I am flattered that Alan McLeod misses the Monday links and musing sometimes posted here, but I’m not inclined to resume weekly posts until I am certain they will be weekly. That might be December. But a few things I’ve read recently have me asking myself questions, and because here they are on a Monday it makes sense to include a few links.

Do breweries/wineries secretly value paying for writers to visit?
Alice Feiring began an interesting Twitter thread when she wrote, “I am troubled by the barrage social media of colleagues on cushy press trips.” Yep, we’ve seen that discussion within the context of beer writing many times on Twitter. But what struck me was this in the midst of the discussion. Sumita Sarma wrote, “Unless a press trip is paid for may by wineries or PR, you are never taken seriously as a writer.” Huh? Could this be true? Fortunately, in my experience it is not. But maybe I’ve been doing something wrong.

Is the IPA you just rated 4.5 really better than Blind Pig?
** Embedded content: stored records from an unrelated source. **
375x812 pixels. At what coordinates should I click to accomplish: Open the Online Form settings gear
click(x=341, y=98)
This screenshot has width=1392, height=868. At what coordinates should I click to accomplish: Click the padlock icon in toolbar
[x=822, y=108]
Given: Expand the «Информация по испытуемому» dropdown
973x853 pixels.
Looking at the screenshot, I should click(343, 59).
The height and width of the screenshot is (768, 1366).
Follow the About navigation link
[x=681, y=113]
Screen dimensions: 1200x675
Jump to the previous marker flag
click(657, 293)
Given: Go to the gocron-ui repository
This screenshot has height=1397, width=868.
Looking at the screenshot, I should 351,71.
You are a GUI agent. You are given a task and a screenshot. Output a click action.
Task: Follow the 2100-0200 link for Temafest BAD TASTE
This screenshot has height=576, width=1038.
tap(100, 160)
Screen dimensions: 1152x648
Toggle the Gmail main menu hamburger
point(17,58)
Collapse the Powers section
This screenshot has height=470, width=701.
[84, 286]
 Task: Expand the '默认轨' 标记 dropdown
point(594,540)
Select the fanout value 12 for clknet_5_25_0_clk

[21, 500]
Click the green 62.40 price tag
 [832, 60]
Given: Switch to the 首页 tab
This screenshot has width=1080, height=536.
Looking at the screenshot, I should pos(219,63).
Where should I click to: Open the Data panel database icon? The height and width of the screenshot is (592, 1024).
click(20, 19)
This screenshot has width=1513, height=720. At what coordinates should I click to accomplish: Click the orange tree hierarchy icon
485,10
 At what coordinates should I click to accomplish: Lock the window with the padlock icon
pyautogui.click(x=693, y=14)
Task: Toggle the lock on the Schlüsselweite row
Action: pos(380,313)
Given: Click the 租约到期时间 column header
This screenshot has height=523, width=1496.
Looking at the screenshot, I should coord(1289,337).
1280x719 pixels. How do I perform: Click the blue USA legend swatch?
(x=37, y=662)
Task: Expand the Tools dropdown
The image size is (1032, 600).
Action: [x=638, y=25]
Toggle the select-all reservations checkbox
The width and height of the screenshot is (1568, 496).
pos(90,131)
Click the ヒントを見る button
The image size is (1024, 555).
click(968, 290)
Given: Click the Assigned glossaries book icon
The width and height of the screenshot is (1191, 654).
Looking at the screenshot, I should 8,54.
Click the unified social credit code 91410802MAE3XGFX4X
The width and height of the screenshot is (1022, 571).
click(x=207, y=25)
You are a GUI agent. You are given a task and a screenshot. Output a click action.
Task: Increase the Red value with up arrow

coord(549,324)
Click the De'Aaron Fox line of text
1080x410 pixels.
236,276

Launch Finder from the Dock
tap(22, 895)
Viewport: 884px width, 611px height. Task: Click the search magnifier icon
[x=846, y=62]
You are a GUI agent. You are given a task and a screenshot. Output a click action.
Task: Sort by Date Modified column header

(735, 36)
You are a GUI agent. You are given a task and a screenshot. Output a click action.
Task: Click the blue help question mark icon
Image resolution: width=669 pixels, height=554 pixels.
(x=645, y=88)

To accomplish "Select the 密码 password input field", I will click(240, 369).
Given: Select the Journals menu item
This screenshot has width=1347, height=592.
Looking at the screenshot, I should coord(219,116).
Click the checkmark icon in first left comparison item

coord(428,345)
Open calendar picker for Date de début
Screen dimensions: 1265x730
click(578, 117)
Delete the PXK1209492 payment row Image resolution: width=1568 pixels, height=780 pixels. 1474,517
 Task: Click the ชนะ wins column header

So why might ratings on everything from wine to products on Amazon products improve over time? According to Harvard Business Review: “The findings suggest that biased evaluations are the result of a misattribution process: If something feels easier to evaluate, people believe that it must actually be better. In other words, they misattribute their own feelings about evaluation (it feels easier to make an evaluation) onto their assessment of the actual merits (this thing must deserve a higher rating).” Just something to think about when flipping through your personal Untappd ratings or when to comparing them to others.